### Task details
The expected output is each line in the data below that includes the string "computer".

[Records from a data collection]
——————
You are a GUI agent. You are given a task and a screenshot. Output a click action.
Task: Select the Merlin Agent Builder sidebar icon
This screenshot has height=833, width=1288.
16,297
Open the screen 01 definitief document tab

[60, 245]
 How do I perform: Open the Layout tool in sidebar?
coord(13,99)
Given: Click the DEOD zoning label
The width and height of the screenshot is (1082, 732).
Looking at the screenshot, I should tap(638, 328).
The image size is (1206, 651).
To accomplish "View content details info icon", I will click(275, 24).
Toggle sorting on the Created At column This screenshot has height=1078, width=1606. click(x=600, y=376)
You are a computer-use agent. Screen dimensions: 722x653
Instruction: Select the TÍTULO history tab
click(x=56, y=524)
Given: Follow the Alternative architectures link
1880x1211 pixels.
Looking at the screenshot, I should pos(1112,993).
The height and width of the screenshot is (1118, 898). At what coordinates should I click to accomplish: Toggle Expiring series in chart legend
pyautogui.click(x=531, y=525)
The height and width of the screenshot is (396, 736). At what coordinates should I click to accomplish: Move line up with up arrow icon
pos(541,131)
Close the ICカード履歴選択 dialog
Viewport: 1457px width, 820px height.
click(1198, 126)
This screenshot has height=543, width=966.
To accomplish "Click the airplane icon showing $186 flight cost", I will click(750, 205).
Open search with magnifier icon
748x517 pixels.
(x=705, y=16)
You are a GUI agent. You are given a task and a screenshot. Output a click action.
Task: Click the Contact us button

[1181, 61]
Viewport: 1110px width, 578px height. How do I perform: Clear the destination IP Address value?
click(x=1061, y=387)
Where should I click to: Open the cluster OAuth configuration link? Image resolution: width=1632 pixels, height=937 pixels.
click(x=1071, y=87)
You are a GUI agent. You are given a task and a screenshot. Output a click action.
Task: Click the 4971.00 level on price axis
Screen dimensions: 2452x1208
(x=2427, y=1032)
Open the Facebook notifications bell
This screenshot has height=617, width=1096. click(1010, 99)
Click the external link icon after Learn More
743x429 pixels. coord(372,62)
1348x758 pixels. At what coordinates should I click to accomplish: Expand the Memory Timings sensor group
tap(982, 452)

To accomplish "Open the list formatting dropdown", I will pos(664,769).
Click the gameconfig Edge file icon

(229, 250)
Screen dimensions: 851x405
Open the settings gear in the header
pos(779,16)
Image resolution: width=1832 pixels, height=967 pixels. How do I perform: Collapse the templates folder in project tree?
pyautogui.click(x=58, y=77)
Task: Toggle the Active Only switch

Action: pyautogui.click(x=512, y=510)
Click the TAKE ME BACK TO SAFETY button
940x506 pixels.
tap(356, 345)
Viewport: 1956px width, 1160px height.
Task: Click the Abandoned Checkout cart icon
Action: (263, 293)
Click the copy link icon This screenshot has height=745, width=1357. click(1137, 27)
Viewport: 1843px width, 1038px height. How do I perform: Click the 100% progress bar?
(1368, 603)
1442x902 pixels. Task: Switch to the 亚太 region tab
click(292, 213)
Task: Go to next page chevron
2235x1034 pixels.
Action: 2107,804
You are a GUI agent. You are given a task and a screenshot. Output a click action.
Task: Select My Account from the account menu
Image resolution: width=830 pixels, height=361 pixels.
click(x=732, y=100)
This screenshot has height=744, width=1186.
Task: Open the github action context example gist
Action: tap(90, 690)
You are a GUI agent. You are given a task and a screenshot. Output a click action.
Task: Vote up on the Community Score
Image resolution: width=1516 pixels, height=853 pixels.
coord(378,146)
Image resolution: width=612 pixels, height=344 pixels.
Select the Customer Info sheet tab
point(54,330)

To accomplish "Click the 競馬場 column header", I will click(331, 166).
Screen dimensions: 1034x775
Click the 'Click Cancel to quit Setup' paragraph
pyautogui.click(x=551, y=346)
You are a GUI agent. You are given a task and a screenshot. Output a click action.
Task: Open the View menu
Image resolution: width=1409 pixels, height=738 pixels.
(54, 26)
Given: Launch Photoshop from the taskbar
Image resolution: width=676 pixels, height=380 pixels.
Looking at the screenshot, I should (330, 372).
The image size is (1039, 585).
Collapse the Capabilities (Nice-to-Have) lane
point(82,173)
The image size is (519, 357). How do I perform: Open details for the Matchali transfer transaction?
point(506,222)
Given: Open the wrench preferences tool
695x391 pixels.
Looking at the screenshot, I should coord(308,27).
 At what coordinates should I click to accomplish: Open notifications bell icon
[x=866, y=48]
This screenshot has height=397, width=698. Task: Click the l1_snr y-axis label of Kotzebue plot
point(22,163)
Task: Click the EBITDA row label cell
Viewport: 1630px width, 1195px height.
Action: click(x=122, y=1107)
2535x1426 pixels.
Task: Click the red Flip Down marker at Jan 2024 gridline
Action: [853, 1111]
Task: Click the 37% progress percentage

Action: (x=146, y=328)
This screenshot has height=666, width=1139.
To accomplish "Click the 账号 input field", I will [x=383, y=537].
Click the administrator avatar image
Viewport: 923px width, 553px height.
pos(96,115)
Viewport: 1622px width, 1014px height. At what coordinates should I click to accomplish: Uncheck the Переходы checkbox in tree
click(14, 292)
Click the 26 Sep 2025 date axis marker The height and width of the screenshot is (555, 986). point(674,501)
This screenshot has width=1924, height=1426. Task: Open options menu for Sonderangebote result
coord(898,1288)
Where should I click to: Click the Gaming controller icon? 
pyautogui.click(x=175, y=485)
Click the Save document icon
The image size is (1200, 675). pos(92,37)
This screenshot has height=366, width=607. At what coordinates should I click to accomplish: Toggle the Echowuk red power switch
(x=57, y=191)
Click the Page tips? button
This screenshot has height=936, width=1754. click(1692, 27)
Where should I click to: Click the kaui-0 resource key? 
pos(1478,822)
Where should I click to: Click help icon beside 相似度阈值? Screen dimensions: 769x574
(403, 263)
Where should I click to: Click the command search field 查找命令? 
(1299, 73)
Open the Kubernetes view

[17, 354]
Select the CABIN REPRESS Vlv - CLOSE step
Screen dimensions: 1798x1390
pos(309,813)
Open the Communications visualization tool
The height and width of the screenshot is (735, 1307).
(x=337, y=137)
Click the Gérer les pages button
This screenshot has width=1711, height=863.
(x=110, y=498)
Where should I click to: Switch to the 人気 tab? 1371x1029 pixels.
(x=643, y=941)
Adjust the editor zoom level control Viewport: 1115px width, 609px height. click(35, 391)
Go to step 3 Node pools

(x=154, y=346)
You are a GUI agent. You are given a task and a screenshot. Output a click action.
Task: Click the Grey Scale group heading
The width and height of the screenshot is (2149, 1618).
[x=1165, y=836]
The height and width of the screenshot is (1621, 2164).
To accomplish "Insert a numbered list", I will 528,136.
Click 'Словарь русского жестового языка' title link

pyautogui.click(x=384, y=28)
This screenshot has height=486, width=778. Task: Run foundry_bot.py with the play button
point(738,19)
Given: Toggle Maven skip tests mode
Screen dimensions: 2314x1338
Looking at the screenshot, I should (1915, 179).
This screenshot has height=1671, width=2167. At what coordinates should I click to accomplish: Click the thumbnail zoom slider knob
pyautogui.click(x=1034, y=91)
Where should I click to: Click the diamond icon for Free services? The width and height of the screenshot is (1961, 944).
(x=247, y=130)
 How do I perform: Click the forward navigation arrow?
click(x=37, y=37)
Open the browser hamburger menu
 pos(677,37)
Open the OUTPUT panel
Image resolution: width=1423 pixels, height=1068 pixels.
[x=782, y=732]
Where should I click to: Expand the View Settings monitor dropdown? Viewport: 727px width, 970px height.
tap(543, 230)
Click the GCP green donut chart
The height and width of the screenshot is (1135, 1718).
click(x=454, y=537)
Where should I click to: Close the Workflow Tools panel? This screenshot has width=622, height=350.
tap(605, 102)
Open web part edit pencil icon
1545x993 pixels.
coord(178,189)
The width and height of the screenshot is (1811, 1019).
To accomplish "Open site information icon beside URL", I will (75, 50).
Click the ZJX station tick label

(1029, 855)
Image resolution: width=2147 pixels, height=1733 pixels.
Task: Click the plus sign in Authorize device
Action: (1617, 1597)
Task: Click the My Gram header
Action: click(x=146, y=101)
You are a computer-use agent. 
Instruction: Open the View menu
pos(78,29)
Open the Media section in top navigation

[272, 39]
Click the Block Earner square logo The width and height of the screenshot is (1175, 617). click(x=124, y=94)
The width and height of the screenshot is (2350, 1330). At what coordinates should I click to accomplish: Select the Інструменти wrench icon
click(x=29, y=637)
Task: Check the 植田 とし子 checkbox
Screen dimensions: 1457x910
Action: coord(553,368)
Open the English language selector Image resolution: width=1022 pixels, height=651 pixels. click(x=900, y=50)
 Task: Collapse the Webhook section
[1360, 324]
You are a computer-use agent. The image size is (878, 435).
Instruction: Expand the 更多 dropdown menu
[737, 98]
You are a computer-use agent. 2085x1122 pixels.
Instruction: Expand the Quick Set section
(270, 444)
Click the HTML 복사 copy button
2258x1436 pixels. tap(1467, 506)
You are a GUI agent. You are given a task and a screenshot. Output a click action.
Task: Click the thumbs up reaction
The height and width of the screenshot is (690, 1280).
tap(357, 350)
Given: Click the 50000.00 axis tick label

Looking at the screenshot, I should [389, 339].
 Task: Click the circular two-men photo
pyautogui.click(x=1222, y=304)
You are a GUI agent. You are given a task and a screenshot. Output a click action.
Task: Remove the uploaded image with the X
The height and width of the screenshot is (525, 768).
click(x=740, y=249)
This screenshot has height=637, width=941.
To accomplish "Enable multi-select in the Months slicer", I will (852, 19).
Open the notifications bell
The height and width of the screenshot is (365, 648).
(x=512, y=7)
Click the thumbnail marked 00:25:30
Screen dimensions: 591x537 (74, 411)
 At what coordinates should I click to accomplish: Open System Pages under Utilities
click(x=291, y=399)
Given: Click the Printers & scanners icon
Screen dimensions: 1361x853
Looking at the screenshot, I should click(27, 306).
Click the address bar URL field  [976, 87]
——————
### Response below
You are a computer-use agent. Screen dimensions: 722x653
You are a computer-use agent. 
You are a computer-use agent. The image size is (878, 435).
You are a computer-use agent. 2085x1122 pixels.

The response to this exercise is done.